─── Extracted material ───

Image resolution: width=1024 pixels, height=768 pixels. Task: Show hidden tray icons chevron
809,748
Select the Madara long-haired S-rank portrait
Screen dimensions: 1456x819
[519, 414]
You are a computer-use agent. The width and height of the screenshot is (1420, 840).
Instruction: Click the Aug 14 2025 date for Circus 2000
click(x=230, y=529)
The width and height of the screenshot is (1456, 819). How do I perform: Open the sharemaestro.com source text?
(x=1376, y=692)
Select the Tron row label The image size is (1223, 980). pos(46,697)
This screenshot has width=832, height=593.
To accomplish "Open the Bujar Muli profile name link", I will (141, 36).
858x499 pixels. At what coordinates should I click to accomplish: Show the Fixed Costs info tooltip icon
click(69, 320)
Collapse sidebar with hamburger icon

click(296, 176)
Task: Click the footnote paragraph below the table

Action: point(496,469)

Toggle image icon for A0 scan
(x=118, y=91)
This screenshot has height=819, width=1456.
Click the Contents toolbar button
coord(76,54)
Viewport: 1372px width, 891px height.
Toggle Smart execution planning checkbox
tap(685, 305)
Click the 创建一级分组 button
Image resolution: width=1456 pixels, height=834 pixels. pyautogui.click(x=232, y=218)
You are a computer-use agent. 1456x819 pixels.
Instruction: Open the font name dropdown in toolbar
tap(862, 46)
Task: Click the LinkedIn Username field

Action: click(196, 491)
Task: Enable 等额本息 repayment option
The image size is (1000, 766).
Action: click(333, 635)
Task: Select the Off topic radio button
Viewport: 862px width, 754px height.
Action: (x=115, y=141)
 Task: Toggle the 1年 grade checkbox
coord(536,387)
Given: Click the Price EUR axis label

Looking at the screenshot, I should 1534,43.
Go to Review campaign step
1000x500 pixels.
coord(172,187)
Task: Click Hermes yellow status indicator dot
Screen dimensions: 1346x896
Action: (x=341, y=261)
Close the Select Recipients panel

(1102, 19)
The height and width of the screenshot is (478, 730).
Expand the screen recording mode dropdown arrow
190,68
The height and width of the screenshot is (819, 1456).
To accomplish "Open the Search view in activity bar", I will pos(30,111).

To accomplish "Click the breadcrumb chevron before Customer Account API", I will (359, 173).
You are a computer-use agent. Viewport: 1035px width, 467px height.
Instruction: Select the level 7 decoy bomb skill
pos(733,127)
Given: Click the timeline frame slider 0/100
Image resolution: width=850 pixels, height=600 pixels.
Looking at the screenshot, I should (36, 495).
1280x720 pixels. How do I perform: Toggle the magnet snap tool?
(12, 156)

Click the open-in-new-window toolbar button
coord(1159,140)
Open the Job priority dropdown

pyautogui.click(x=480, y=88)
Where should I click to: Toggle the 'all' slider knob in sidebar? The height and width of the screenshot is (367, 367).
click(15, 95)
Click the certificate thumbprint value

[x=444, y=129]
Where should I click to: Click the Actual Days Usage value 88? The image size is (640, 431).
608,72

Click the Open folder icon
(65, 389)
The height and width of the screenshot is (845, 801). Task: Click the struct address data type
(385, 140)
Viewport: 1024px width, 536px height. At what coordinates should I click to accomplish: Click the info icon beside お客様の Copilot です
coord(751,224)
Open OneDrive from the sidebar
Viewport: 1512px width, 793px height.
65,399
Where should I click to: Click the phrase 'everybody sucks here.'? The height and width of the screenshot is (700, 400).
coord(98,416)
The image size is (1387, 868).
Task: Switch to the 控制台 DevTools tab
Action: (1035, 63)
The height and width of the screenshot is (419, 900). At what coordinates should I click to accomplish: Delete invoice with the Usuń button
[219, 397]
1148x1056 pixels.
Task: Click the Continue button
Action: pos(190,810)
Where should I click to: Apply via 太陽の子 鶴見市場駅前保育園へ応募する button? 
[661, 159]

───

What needs to be done:
Copy the rows above, keeping every line as it appears.

Written reply:
Image resolution: width=1024 pixels, height=768 pixels. Task: Show hidden tray icons chevron
809,748
Select the Madara long-haired S-rank portrait
Screen dimensions: 1456x819
[519, 414]
You are a computer-use agent. The width and height of the screenshot is (1420, 840).
Instruction: Click the Aug 14 2025 date for Circus 2000
click(x=230, y=529)
The width and height of the screenshot is (1456, 819). How do I perform: Open the sharemaestro.com source text?
(x=1376, y=692)
Select the Tron row label The image size is (1223, 980). pos(46,697)
This screenshot has width=832, height=593.
To accomplish "Open the Bujar Muli profile name link", I will (141, 36).
858x499 pixels. At what coordinates should I click to accomplish: Show the Fixed Costs info tooltip icon
click(69, 320)
Collapse sidebar with hamburger icon

click(296, 176)
Task: Click the footnote paragraph below the table

Action: point(496,469)

Toggle image icon for A0 scan
(x=118, y=91)
This screenshot has height=819, width=1456.
Click the Contents toolbar button
coord(76,54)
Viewport: 1372px width, 891px height.
Toggle Smart execution planning checkbox
tap(685, 305)
Click the 创建一级分组 button
Image resolution: width=1456 pixels, height=834 pixels. pyautogui.click(x=232, y=218)
You are a computer-use agent. 1456x819 pixels.
Instruction: Open the font name dropdown in toolbar
tap(862, 46)
Task: Click the LinkedIn Username field

Action: click(196, 491)
Task: Enable 等额本息 repayment option
The image size is (1000, 766).
Action: click(333, 635)
Task: Select the Off topic radio button
Viewport: 862px width, 754px height.
Action: (x=115, y=141)
 Task: Toggle the 1年 grade checkbox
coord(536,387)
Given: Click the Price EUR axis label

Looking at the screenshot, I should 1534,43.
Go to Review campaign step
1000x500 pixels.
coord(172,187)
Task: Click Hermes yellow status indicator dot
Screen dimensions: 1346x896
Action: (x=341, y=261)
Close the Select Recipients panel

(1102, 19)
The height and width of the screenshot is (478, 730).
Expand the screen recording mode dropdown arrow
190,68
The height and width of the screenshot is (819, 1456).
To accomplish "Open the Search view in activity bar", I will pos(30,111).

To accomplish "Click the breadcrumb chevron before Customer Account API", I will (359, 173).
You are a computer-use agent. Viewport: 1035px width, 467px height.
Instruction: Select the level 7 decoy bomb skill
pos(733,127)
Given: Click the timeline frame slider 0/100
Image resolution: width=850 pixels, height=600 pixels.
Looking at the screenshot, I should (36, 495).
1280x720 pixels. How do I perform: Toggle the magnet snap tool?
(12, 156)

Click the open-in-new-window toolbar button
coord(1159,140)
Open the Job priority dropdown

pyautogui.click(x=480, y=88)
Where should I click to: Toggle the 'all' slider knob in sidebar? The height and width of the screenshot is (367, 367).
click(15, 95)
Click the certificate thumbprint value

[x=444, y=129]
Where should I click to: Click the Actual Days Usage value 88? The image size is (640, 431).
608,72

Click the Open folder icon
(65, 389)
The height and width of the screenshot is (845, 801). Task: Click the struct address data type
(385, 140)
Viewport: 1024px width, 536px height. At what coordinates should I click to accomplish: Click the info icon beside お客様の Copilot です
coord(751,224)
Open OneDrive from the sidebar
Viewport: 1512px width, 793px height.
65,399
Where should I click to: Click the phrase 'everybody sucks here.'? The height and width of the screenshot is (700, 400).
coord(98,416)
The image size is (1387, 868).
Task: Switch to the 控制台 DevTools tab
Action: (1035, 63)
The height and width of the screenshot is (419, 900). At what coordinates should I click to accomplish: Delete invoice with the Usuń button
[219, 397]
1148x1056 pixels.
Task: Click the Continue button
Action: pos(190,810)
Where should I click to: Apply via 太陽の子 鶴見市場駅前保育園へ応募する button? 
[661, 159]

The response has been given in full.